[Collected data entries]

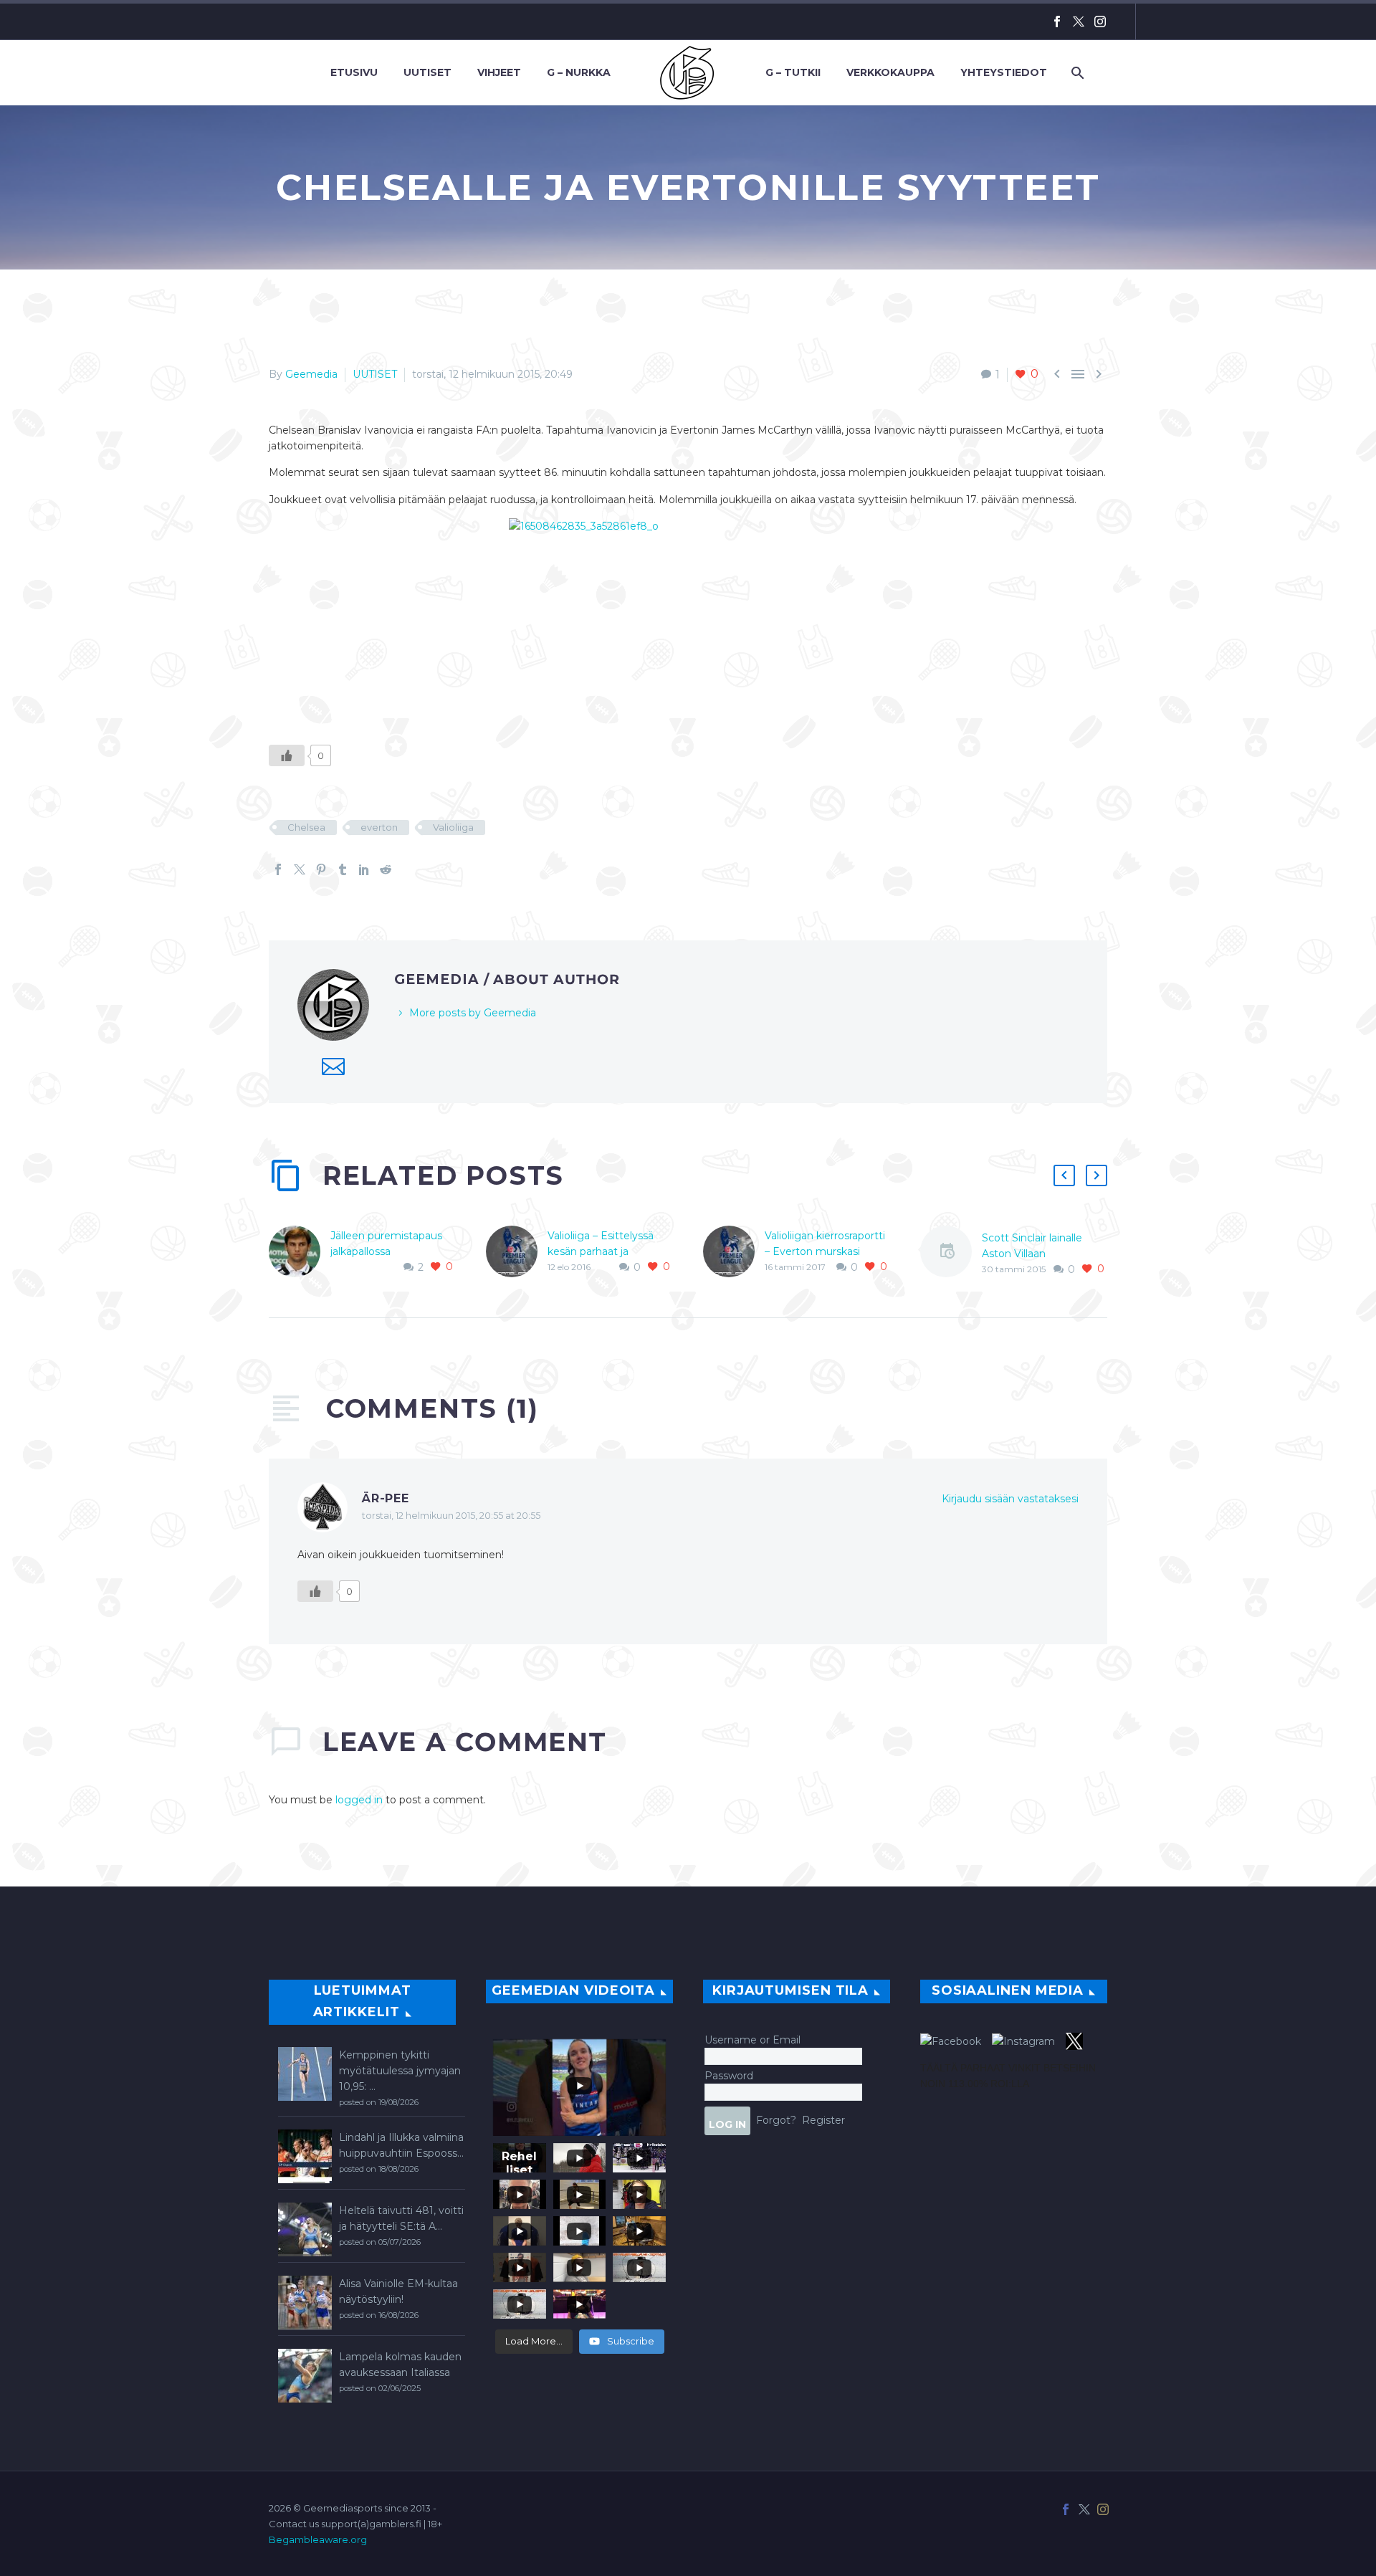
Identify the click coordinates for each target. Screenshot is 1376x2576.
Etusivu (354, 72)
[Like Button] (287, 755)
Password (728, 2075)
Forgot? (776, 2120)
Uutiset (427, 72)
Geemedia (311, 374)
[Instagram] (1100, 21)
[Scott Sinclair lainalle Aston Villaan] (951, 1254)
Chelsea (306, 827)
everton (379, 827)
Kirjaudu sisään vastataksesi (1010, 1498)
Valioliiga (453, 827)
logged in (359, 1799)
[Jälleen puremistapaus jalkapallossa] (299, 1251)
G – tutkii (793, 72)
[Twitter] (1078, 21)
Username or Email (752, 2039)
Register (823, 2120)
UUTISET (375, 374)
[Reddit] (385, 869)
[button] (1064, 1175)
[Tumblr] (342, 869)
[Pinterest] (321, 869)
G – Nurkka (579, 72)
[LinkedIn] (364, 869)
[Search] (1076, 73)
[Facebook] (1057, 21)
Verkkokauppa (890, 72)
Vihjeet (499, 72)
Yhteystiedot (1003, 72)
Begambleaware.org (318, 2539)
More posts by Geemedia (472, 1012)
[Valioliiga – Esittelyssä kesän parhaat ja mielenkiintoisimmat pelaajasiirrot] (517, 1251)
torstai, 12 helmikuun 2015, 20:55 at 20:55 (451, 1515)
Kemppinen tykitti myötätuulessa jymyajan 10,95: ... (400, 2070)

→ **Task statement**
Which of the lines above carry the string "Valioliiga"? Copy every one.

→ **Response**
Valioliiga (453, 827)
[Valioliiga – Esittelyssä kesän parhaat ja mielenkiintoisimmat pelaajasiirrot] (517, 1251)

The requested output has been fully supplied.